• **Page excerpt**
==========

Dataset of 1559 products across 10 stores (13 columns)



In [0]:
#Download database files (Train and Test) to Google Colab Notebook
!wget --no-check-certificate \
"https://datahack-prod.s3.amazonaws.com/train_file/Train_UWu5bXk.csv" \
-O "/srv/train.csv"

!wget --no-check-certificate \
"https://datahack-prod.s3.amazonaws.com/test_file/Test_u94Q5KV.csv" \
-O "/srv/test.csv"

In [0]:
import pandas as pd
train=pd.read_csv('/srv/train.csv') #Loading train.csv
test=pd.read_csv('/srv/test.csv')  #Loading test.csv

In [0]:
train.head(4) #Checking if train.csv has data

In [0]:
test.head(5) #Checking if test.csv has data

In [0]:
train.isnull().sum() #Finding Null Values in train.csv

In [0]:
test.isnull().sum() #Finding Null Values in test.csv

Since we have null values in `Item_Weight` and `Outlet_Size` columns in both: train and test files, we will fill the `Item_Weight` gaps with the average weight and `Outlet_Size` with `unknown` value.

In [0]:
#Filling Null Values in train.csv
train['Item_Weight'].fillna(value=test['Item_Weight'].mean(),inplace=True)
test['Outlet_Size'].fillna(value='Unknown', inplace=True)

#Filling Null Values in test.csv
train['Item_Weight'].fillna(value=test['Item_Weight'].mean(),inplace=True)
test['Outlet_Size'].fillna(value='Unknown', inplace=True)

#We'll now check to verify if all Null Values have been filled
train.isnull().sum() #Check Train DB

In [0]:
test.isnull().sum() #Check Test DB

In [0]:
import numpy as np
import matplotlib.pyplot as plot
plot.bar(train['Item_Type'].value_counts().index, \
         train['Item_Type'].value_counts(), width=0.5, bottom=None, \
         align='center', data=train)
plot.title('Graph for Train.csv')
plot.xticks(rotation='vertical')
plot.xlabel('Item_Type')
plot.ylabel('Count')
print('Item_Type:\n', train['Item_Type'].value_counts())

In [0]:
#Using item identifier, we categorize 'Item_Type' into Non Consumables, Drinks and Foods
def item_identify(cols):
  item_id=cols[0]
  item_type=cols[1]

  if item_id[:2] == 'NC':
    return 'Non Consumables'
  elif item_id[:2] == 'DR':
    return 'Drinks'
  else:
    return 'Foods'

In [0]:
train['Item_Type']=train[['Item_Identifier','Item_Type']].apply(item_identify,axis=1)

==========

• **What this exercise asks**
A. List every dataset column name that the notebook excerpt on product sales data mentions by name.
B. Write the next portion of the notebook excerpt on product sales data, picking up after its final code line.

• **Stored data**
==========

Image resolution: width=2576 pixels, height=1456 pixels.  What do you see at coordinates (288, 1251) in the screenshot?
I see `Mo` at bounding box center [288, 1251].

==========

• **Results for the exercise**
A. Item_Weight, Outlet_Size, Item_Type, Item_Identifier

B.
test['Item_Type']=test[['Item_Identifier','Item_Type']].apply(item_identify,axis=1)

In [0]:
train['Item_Type'].value_counts()

import numpy as np
import matplotlib.pyplot as plt
plt.bar(train['Item_Type'].value_counts().index, train['Item_Type'].value_counts(), width=0.5, bottom=None, align='center', data=train)
plt.title('Item_Type Distribution')
#plt.xticks(rotation='vertical')
plt.xlabel('Item_Type')
plt.ylabel('Frequency')
print('Item_Type:\n',train['Item_Type'].value_counts())

In [0]:
import numpy as np
import matplotlib.pyplot as plt
plt.bar(train['Item_Fat_Content'].value_counts().index, train['Item_Fat_Content'].value_counts(), width=0.5, bottom=None, align='center', data=train)
plt.title('Item_Fat_Content Distribution')
plt.xlabel('Item_Fat_Content')
plt.ylabel('Frequency')
print('Item_Fat_Content:\n',train['Item_Fat_Content'].value_counts())

In [0]:
# filtering some of the items that are non consumables
def item_fat(cols):
  fat=cols[0]
  typ=cols[1]
  
  if (fat=='Low Fat' or fat=='LF' or fat=='low fat') and (typ=='Foods' or typ=='Drinks'):
    return 'Low Fat'
  elif (fat=='Regular' or fat=='reg') and (typ=='Foods' or typ=='Drinks'):
    return 'Regular'
  else:
    return 'Non Edible'

In [0]:
train['Item_Fat_Content']=train[['Item_Fat_Content','Item_Type']].apply(item_fat,axis=1)
test['Item_Fat_Content']=test[['Item_Fat_Content','Item_Type']].apply(item_fat,axis=1)

In [0]:
import numpy as np
import matplotlib.pyplot as plt
plt.bar(train['Item_Fat_Content'].unique(), train['Item_Fat_Content'].value_counts(), width=0.5, bottom=None, align='center', data=train)
plt.title('Item_Fat_Content Distribution')
plt.xlabel('Item_Fat_Content')
plt.ylabel('Frequency')
print('Item_Fat_Content:\n',train['Item_Fat_Content'].value_counts())

In [0]:
train['Outlet_Size'].value_counts()
import numpy as np
import matplotlib.pyplot as plt
plt.bar(train['Outlet_Size'].value_counts().index, train['Outlet_Size'].value_counts(), width=0.5, bottom=None, align='center', data=train)
plt.title('Outlet_Size')
#plt.xticks(rotation='vertical')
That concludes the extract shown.